**WHAT NEEDS TO BE DONE**
Below, find the stretch that opens with the line containing "Task: Click the" and closes with the line containing "tap(44, 222)", and rewrite only those lines as a numbered list, dropping any blank lines. Leave the pictures out.

**LISTING**
........

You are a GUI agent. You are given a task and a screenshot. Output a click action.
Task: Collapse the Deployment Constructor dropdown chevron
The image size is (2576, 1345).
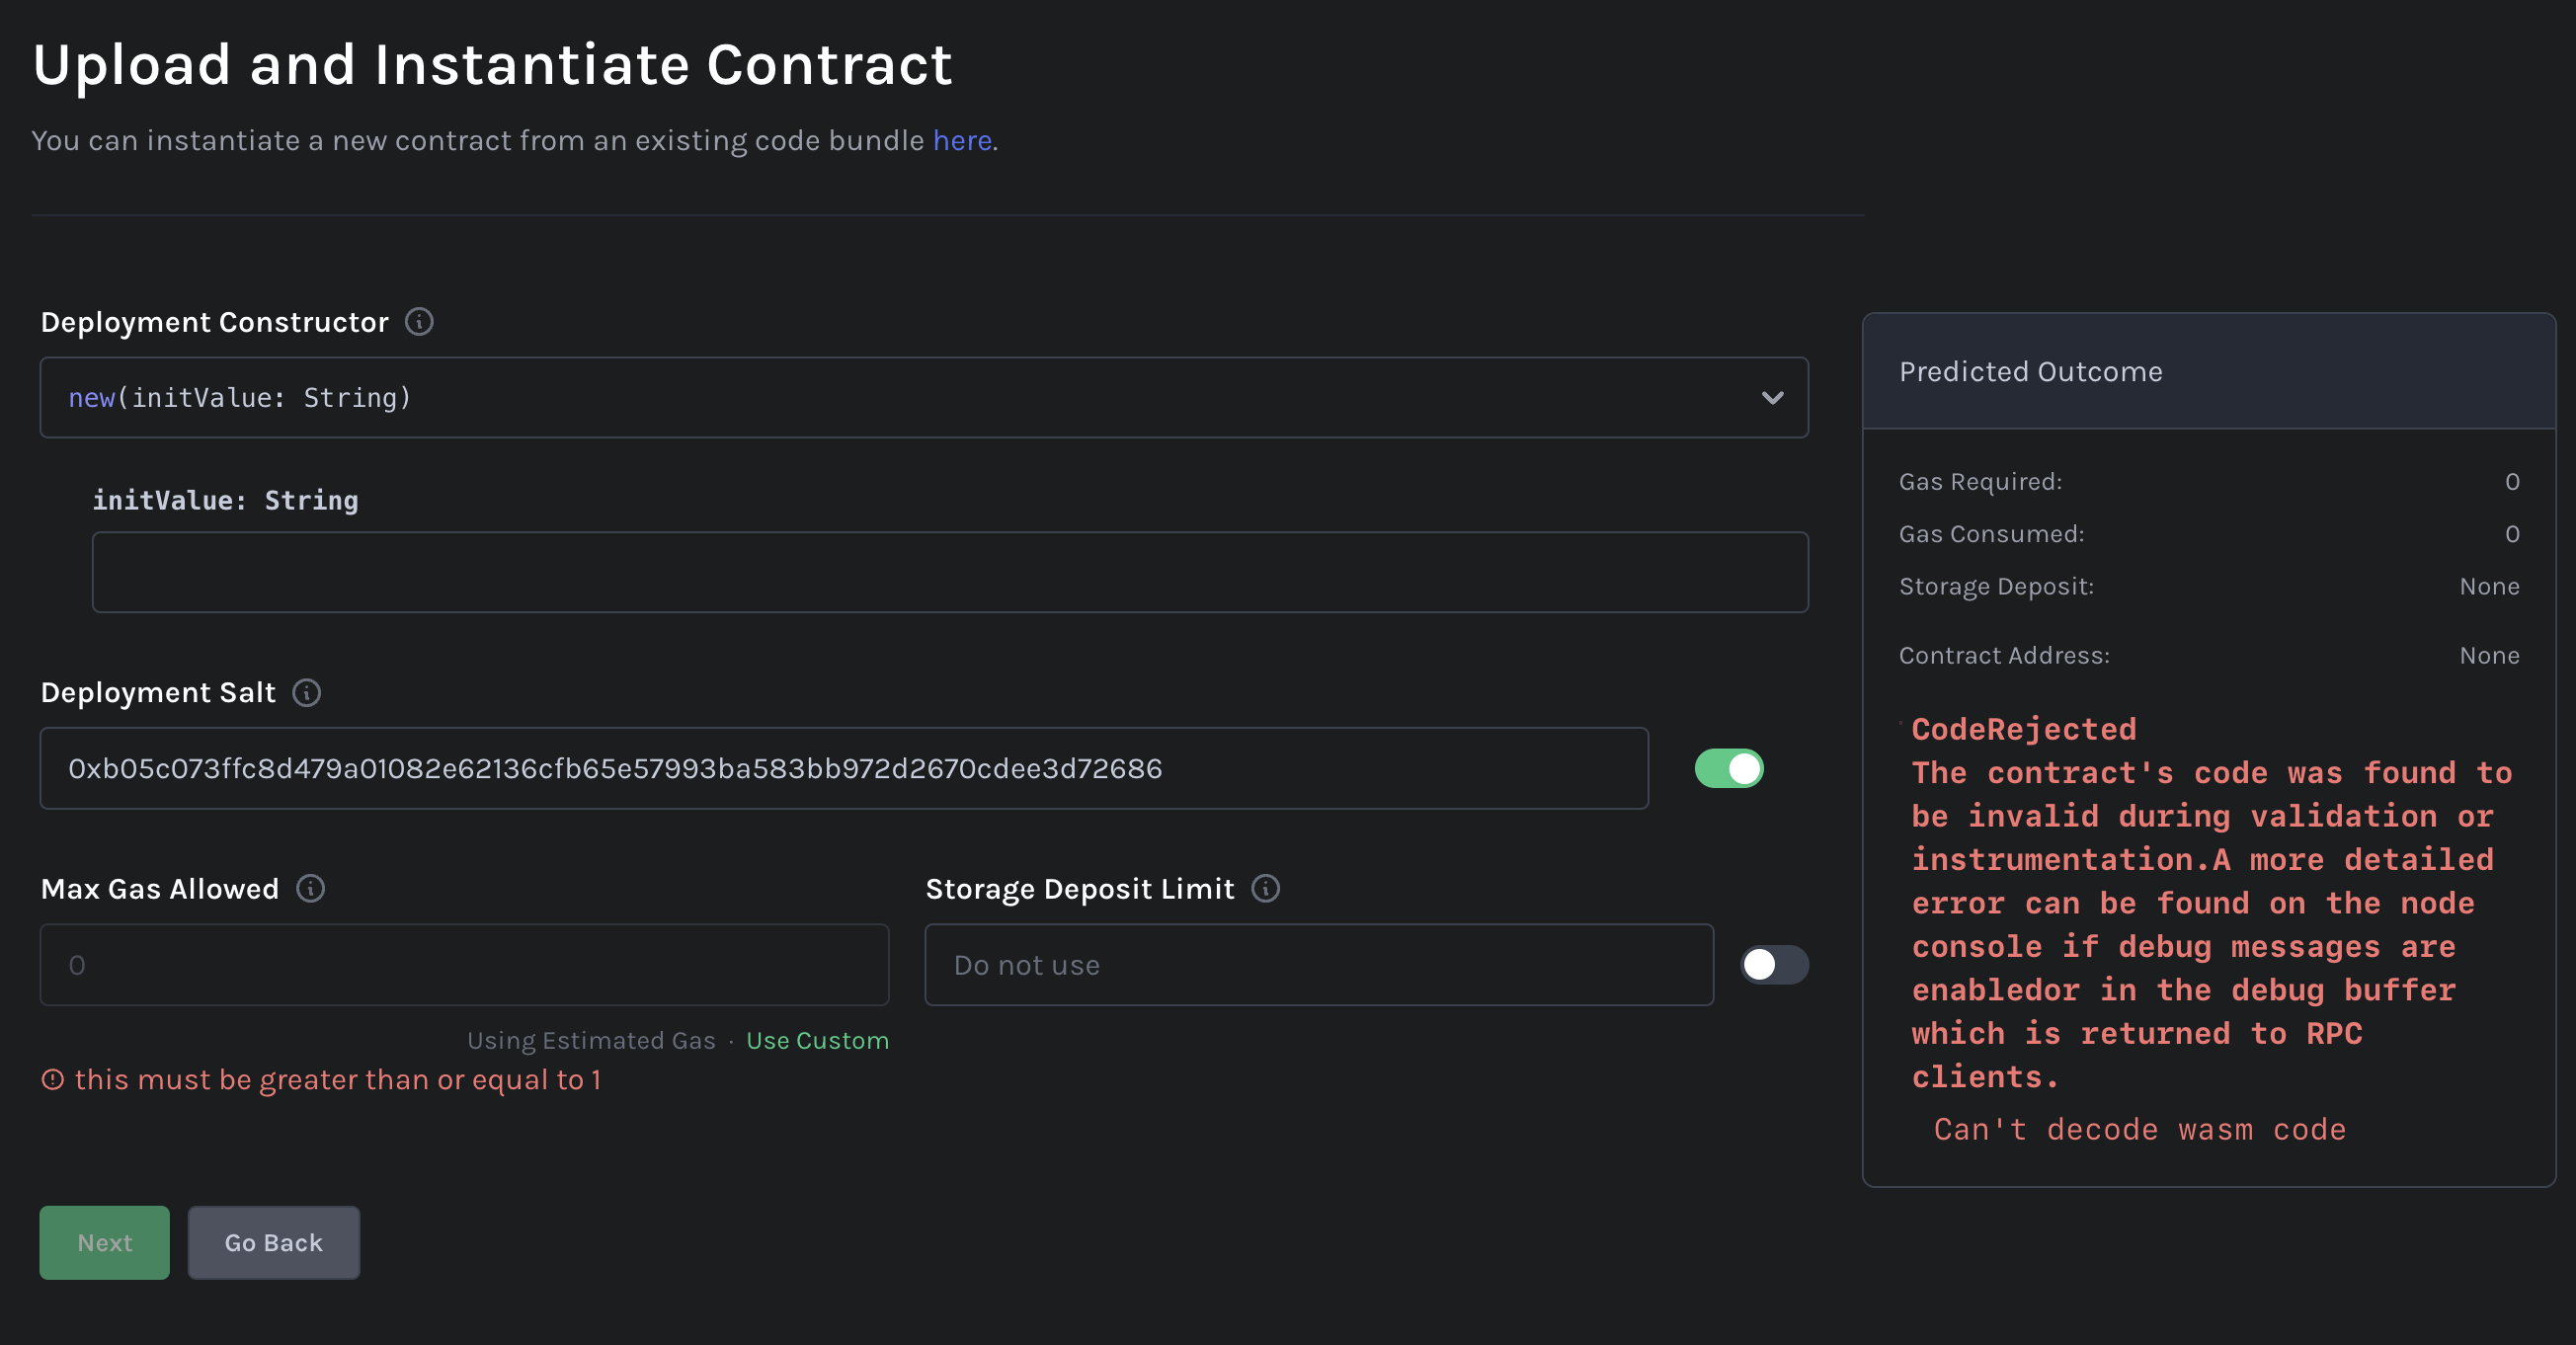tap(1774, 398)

........

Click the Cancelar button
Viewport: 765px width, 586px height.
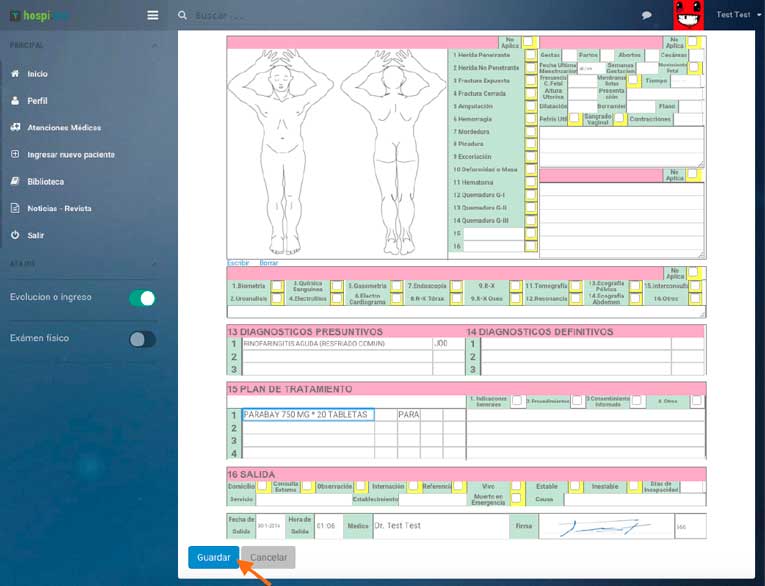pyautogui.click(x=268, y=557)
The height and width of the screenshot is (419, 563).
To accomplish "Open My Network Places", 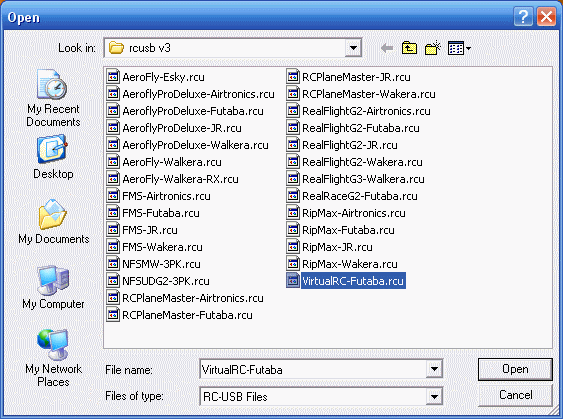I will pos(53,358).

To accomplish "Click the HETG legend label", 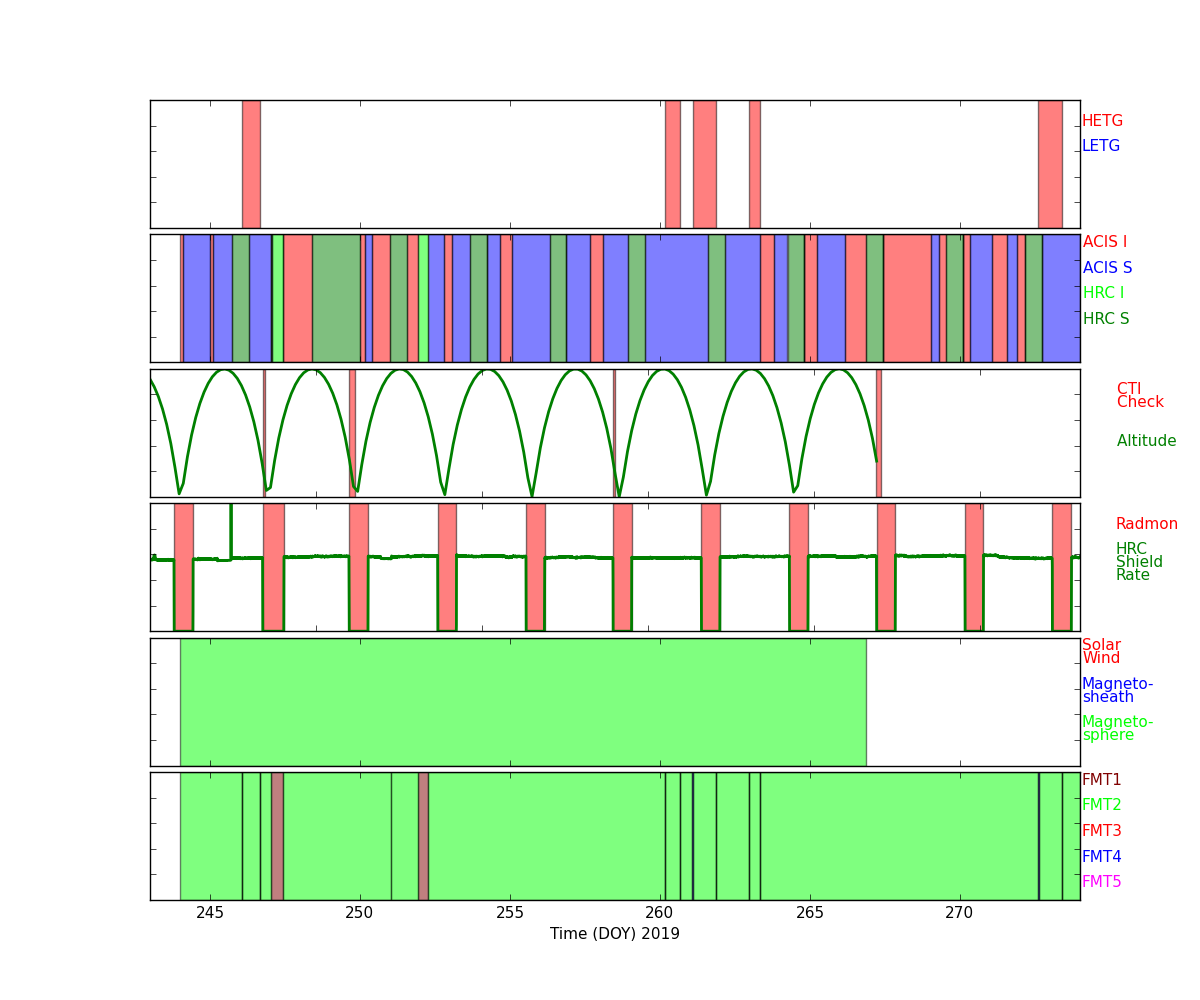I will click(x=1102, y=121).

........

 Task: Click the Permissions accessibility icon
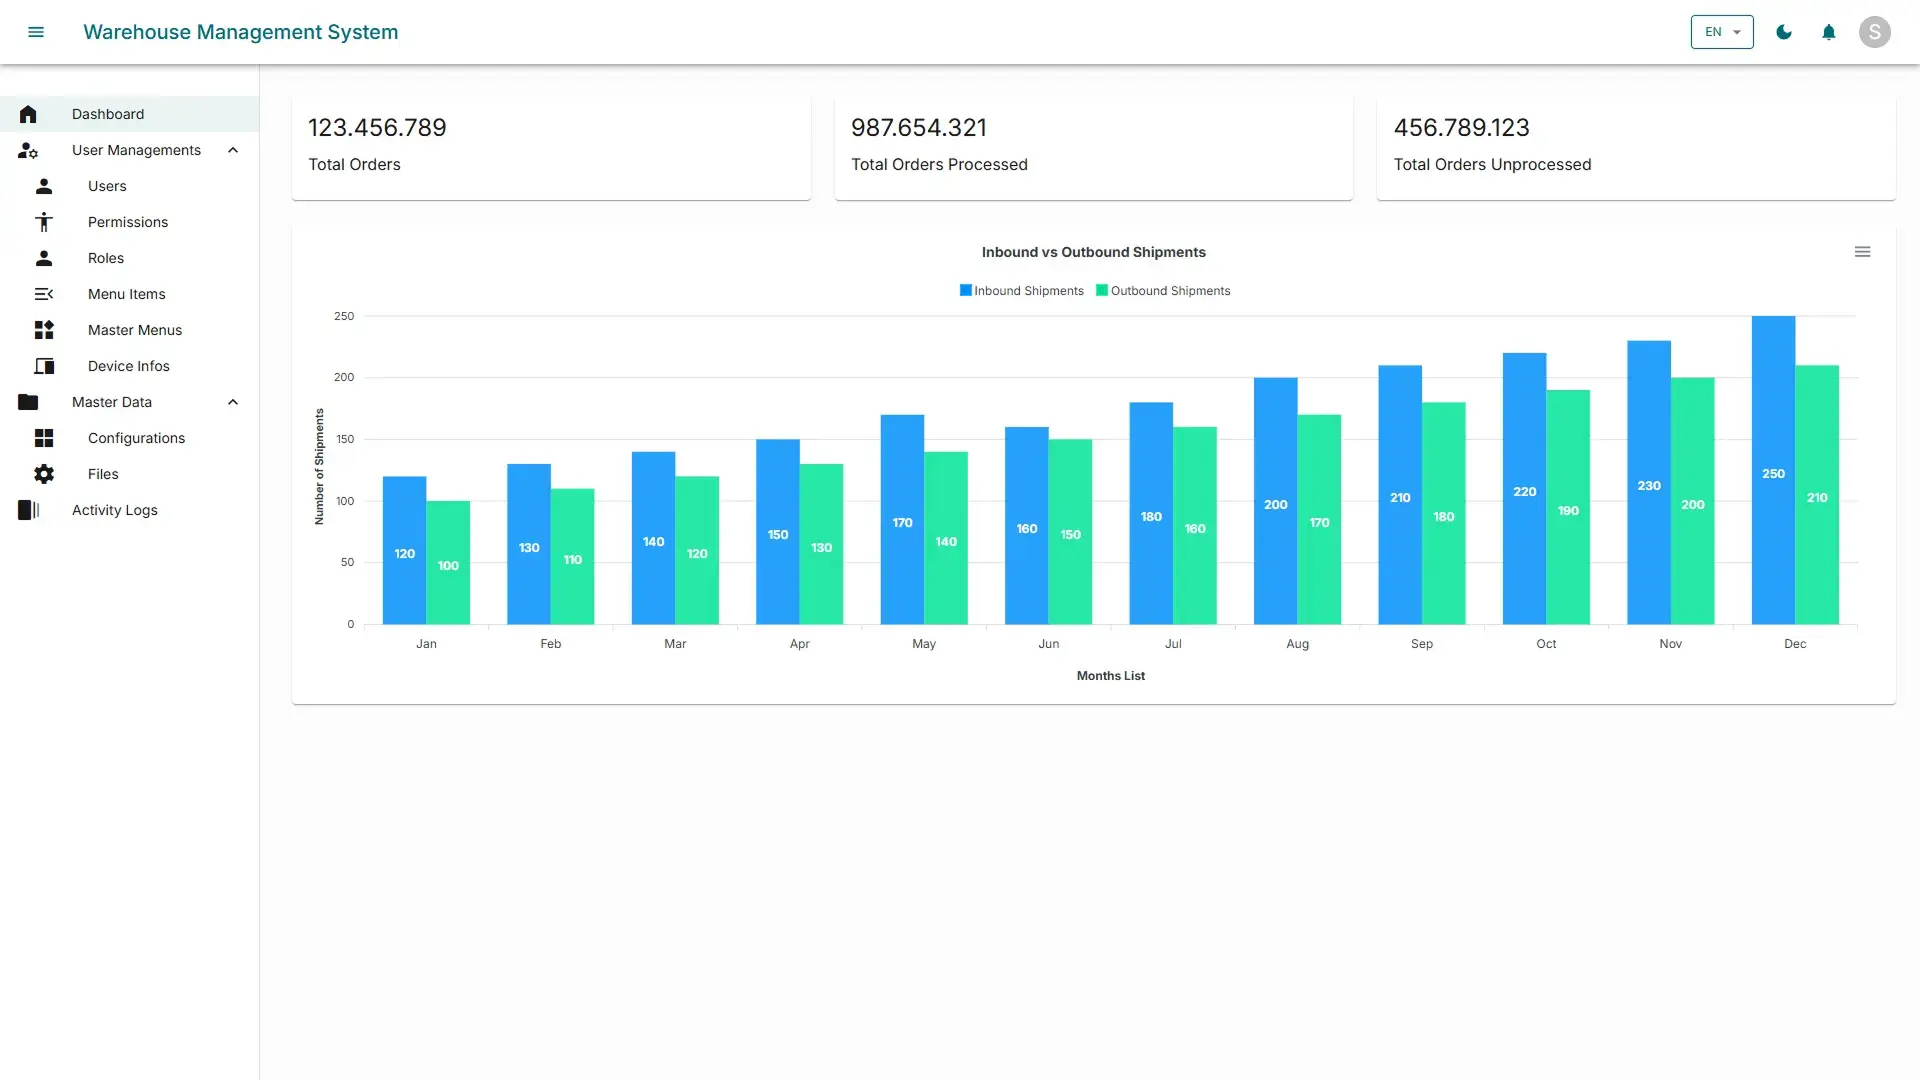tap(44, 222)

........

**COMPLETE OUTPUT**
1.  Task: Click the Permissions accessibility icon
2. tap(44, 222)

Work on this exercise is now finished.